*** Task input ***

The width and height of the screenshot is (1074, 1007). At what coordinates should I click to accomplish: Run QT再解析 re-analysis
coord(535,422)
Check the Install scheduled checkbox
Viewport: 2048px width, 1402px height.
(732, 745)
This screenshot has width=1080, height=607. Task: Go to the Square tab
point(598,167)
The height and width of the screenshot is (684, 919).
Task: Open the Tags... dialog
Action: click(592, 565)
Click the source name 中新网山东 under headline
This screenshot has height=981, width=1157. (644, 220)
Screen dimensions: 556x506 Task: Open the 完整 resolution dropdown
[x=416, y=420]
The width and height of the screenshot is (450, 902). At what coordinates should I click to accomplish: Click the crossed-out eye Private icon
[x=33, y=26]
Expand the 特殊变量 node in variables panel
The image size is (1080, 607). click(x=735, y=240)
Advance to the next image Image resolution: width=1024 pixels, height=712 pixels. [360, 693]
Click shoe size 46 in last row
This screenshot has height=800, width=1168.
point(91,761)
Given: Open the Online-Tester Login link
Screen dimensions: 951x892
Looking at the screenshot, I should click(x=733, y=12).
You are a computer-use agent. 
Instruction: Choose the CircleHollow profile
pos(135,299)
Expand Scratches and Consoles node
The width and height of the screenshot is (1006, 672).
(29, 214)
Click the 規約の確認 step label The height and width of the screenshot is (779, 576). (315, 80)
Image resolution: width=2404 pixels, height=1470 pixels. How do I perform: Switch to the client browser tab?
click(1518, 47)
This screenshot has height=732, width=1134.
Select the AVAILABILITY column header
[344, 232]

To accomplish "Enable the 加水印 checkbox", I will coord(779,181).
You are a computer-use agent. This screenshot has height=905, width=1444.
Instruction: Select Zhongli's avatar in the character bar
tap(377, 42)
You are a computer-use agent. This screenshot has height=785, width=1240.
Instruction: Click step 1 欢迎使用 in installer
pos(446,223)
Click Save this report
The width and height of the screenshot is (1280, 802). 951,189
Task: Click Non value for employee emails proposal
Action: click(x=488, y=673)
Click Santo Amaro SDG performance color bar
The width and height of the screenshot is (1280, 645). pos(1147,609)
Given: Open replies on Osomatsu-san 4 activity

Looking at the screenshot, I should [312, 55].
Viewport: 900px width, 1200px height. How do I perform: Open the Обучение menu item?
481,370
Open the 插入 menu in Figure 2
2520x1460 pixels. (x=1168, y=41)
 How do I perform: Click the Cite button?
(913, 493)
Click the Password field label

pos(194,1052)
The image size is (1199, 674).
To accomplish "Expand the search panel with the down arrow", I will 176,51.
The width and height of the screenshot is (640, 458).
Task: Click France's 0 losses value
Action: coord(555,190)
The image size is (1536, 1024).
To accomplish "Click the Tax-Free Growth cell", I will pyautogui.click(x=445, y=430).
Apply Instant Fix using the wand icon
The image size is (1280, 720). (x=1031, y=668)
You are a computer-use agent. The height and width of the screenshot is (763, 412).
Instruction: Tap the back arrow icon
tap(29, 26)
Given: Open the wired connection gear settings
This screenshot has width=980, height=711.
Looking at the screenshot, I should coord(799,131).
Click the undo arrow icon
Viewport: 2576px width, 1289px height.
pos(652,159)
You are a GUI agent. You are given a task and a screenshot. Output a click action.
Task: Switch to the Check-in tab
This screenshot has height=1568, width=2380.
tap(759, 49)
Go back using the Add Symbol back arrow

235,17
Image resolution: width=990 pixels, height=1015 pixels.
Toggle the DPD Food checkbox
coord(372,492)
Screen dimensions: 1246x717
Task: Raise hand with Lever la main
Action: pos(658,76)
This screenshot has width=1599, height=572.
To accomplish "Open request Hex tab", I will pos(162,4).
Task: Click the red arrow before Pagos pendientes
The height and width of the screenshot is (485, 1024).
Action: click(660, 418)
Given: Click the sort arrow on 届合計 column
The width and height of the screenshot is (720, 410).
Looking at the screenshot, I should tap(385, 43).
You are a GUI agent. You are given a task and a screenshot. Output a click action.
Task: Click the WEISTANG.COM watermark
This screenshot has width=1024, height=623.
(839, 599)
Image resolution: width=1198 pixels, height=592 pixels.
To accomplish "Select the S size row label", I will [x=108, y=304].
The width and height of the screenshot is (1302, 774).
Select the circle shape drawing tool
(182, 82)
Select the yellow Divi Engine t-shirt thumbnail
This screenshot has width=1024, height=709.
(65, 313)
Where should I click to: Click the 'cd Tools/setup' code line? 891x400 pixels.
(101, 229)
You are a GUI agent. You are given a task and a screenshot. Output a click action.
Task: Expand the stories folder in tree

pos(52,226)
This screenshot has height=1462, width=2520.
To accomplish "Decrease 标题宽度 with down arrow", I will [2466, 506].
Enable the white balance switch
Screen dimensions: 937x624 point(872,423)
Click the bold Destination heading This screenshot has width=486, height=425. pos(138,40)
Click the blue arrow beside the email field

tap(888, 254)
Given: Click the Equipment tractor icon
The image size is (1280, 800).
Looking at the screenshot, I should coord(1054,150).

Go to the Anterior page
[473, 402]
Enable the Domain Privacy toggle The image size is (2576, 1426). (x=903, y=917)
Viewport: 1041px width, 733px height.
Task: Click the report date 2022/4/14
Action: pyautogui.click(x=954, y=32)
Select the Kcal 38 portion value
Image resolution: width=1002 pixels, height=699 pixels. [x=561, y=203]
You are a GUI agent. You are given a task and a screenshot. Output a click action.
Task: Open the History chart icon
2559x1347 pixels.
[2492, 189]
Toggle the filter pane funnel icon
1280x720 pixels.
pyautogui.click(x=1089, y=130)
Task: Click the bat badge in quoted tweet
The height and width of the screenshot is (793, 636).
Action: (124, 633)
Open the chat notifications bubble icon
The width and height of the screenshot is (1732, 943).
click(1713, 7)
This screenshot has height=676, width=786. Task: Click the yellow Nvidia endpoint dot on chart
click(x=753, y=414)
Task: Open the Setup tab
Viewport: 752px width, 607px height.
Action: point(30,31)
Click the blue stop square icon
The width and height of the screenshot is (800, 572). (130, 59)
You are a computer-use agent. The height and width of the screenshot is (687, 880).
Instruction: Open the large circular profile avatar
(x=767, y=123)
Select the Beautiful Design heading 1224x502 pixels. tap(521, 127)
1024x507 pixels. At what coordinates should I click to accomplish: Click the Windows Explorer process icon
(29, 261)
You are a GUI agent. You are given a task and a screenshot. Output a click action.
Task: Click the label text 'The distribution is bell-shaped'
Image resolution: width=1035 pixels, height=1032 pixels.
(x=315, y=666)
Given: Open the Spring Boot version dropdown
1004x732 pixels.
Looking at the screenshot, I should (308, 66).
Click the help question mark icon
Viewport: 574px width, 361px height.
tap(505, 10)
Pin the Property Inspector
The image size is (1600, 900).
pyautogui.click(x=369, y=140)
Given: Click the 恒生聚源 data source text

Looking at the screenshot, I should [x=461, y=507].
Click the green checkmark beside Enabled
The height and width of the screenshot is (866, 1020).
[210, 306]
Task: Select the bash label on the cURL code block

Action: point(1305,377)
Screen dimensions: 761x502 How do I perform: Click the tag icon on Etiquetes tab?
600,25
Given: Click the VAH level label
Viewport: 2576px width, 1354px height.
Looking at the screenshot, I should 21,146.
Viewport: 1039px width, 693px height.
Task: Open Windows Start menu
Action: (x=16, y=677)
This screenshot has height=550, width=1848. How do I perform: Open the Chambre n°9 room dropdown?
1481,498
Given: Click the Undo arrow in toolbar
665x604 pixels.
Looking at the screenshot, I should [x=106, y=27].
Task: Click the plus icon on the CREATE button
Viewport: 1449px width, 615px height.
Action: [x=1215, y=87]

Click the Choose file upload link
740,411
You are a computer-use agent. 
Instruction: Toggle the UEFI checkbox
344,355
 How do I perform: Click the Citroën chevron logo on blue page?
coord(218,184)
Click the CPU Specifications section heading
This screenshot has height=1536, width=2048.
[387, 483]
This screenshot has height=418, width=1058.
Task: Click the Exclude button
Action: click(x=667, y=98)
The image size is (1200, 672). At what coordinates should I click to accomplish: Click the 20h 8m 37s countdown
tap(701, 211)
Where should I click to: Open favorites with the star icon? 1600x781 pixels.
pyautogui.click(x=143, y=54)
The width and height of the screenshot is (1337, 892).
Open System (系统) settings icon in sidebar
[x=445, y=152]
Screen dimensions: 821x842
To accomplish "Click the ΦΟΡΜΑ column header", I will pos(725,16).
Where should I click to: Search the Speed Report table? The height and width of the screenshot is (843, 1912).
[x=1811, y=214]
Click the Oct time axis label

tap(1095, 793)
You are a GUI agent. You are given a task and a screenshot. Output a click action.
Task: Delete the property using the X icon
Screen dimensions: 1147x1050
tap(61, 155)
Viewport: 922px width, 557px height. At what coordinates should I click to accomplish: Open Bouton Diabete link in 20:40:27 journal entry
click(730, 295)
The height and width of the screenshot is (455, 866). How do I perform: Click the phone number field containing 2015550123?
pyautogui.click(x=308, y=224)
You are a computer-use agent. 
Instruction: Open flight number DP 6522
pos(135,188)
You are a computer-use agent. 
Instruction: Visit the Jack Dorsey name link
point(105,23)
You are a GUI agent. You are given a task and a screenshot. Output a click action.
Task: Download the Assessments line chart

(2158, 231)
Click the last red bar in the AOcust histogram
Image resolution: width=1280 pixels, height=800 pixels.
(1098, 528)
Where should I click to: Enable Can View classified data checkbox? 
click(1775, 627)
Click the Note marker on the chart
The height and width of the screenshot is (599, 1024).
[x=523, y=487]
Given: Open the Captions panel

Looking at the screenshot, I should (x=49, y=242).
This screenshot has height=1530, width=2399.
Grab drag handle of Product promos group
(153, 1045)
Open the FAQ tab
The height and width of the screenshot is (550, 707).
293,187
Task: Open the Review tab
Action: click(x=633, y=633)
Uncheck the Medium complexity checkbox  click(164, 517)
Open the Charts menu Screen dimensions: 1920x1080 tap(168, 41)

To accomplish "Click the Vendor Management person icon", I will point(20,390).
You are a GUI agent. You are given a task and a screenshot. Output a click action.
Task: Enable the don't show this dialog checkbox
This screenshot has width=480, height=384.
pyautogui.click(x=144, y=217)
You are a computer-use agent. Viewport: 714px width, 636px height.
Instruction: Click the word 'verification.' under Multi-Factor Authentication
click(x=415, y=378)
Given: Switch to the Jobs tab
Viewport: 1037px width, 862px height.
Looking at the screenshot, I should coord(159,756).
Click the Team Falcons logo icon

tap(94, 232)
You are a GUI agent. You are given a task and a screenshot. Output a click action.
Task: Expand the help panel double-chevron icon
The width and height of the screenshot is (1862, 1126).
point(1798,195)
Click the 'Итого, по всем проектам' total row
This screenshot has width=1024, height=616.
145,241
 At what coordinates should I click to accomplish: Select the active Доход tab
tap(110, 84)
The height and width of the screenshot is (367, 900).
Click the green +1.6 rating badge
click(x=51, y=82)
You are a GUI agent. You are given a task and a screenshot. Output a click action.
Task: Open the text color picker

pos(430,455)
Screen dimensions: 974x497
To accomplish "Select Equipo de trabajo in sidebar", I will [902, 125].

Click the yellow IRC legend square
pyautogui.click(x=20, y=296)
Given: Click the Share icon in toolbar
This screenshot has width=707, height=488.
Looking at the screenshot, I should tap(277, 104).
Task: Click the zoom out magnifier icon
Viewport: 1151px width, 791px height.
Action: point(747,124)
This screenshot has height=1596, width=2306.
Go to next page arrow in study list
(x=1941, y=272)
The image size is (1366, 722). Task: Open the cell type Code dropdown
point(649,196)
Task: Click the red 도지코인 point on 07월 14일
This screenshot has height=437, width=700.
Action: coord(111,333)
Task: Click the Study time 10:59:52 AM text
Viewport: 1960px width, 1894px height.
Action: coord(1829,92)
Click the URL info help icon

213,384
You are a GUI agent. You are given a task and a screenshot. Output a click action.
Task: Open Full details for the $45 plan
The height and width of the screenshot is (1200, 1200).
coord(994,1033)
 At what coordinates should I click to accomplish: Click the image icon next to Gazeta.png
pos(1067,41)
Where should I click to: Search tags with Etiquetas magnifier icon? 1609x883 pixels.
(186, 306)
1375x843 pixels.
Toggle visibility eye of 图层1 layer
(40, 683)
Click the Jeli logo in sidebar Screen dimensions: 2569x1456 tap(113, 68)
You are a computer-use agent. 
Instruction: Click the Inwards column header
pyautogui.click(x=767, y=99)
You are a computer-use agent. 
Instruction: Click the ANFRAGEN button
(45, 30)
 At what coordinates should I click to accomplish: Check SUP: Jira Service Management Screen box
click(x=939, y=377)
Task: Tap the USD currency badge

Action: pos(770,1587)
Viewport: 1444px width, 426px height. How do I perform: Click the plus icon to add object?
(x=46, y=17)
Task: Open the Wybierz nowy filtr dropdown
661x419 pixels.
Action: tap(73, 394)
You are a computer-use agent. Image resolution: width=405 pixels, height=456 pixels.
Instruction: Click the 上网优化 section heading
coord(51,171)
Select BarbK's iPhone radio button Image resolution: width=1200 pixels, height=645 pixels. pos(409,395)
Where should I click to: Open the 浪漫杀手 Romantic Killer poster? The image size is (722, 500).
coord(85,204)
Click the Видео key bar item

***

Copy the material above word for word, starting at its first line and ending at the line that contains "This screenshot has height=981, width=1157.", with both of those lines included.

Reply:
The width and height of the screenshot is (1074, 1007). At what coordinates should I click to accomplish: Run QT再解析 re-analysis
coord(535,422)
Check the Install scheduled checkbox
Viewport: 2048px width, 1402px height.
(732, 745)
This screenshot has width=1080, height=607. Task: Go to the Square tab
point(598,167)
The height and width of the screenshot is (684, 919).
Task: Open the Tags... dialog
Action: click(592, 565)
Click the source name 中新网山东 under headline
This screenshot has height=981, width=1157. (644, 220)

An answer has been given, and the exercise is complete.